A will is an essential part of your estate plan. This legal document tells the executor how your assets should be divided. You can also include provisions about who should take care of your minor children if you die.
Nonetheless, there are enforceable wills and those that may not pass muster once it comes time to verify them. If you want to avoid challenges to your will, then it’s important to go through the proper channels when drafting it. Outlined below are a few important points to consider.

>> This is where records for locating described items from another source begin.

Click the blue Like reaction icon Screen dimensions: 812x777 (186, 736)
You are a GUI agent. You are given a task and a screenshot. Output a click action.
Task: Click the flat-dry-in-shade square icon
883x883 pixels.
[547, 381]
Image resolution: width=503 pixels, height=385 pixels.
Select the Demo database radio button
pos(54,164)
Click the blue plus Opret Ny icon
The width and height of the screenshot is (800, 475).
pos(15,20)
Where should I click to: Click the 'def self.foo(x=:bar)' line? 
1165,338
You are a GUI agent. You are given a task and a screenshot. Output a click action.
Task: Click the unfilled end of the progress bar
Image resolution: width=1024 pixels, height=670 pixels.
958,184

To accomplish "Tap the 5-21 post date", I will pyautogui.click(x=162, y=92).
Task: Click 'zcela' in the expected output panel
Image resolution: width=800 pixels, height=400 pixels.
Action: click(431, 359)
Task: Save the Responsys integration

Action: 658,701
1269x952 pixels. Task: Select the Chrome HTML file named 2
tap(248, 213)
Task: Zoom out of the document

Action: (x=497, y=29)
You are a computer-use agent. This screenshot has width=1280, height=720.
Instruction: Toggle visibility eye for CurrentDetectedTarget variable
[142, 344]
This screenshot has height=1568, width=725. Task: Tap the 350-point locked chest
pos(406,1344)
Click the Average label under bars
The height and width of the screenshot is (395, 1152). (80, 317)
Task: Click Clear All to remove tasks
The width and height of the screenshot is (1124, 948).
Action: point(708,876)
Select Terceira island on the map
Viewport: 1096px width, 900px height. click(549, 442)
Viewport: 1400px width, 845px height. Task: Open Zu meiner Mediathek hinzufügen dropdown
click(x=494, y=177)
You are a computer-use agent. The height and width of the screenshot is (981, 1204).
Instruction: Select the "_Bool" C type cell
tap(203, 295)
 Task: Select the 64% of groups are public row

Following the law of your state
Each state has specific laws in regard to drafting wills. In California, for example, the testator must be at least 18 years old. When the will is signed, two legally competent witnesses must also be present. Furthermore, it’s important to keep in mind the precise legal language that each state implements. When people draft their own wills, without any legal assistance, they often find out the hard way that the document is not up to the required state standards.
What about your old will?
Generally, creating a new will revokes previous documents. However, it’s always best to be as safe as possible. Many individuals opt to physically destroy any previous wills or drafts once the latest version is complete. This can save disputes further down the line. If a previous will crops up, then it might be argued that it actually reflects your true wishes. While the newest version is likely to take precedence, it could take a lot of time to resolve the dispute in court.
The safest way to make sure that your will is watertight is to have some legal guidance on your side as you draft the document. This can help ensure that the inheritance of your loved ones remains intact.